Monday, May 30, 2005


Tonight may be the night when the long dry spell comes to an end. Technically, we should be under a driving thunderstorm right now, at least according to the radar on the television. So far, there has been thunder and lightning, but it's been a cruel teaser. Nary a raindrop has least not here in Celebration.

With any luck, we may get a good soaking by morning. Our whole area (Kissimmee) is under yellow and red blobs on the radar screen. We've also managed to top 2000 lightning strikes, according to the Fox television counter. The lightning counter was a new thing for me when I moved to Florida. In Chicago, we had a heat index and a UV index, but I don't think we ever got enough lightning to warrant keeping track.

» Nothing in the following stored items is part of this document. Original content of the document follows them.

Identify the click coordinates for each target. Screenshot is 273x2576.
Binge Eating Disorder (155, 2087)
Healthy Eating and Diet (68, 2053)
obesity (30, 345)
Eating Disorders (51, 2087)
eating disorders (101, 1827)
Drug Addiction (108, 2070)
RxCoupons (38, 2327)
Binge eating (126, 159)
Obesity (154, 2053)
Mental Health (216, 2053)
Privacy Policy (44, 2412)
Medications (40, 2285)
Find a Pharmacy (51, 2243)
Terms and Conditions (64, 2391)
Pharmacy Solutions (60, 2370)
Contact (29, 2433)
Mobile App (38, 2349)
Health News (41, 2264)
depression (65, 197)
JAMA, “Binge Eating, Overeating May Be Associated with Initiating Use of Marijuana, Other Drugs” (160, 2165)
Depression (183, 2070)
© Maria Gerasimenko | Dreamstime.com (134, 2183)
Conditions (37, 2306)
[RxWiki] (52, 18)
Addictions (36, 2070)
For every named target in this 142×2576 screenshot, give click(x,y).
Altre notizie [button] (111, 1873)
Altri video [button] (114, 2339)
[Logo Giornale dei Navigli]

I did witness a lightning strike once, albeit indirectly. It was before I was married; I was in my apartment, sitting in the livingroom with the front door open so the screen door could let in the breeze. I knew it was going to rain, but the downpour hadn't arrived yet. Suddenly, there was an ear-slitting explosion and a bright flash of white. Along with all my neighbors, I raced outside to see what had happened. A tree had been struck a couple of houses down, with its charred trunk neatly split in two. Fortunately, no one was hurt, and it didn't fall on any houses.

In Florida, I haven't witnessed any lightning strikes at close range yet, and hopefully things will remain that way. I worry about our home and appliances; we haven't taken any action yet, other than buying surge protector outlets, but we plan to sign up for Progress Energy's surge protection program. According to their website, and the propagada that they mail occasionally, for $5.95 a month, they "reduce electrical surges by suppressing them at your meter before they enter your home." In theory, the rainy season is here, so we should subscribe to the service soon.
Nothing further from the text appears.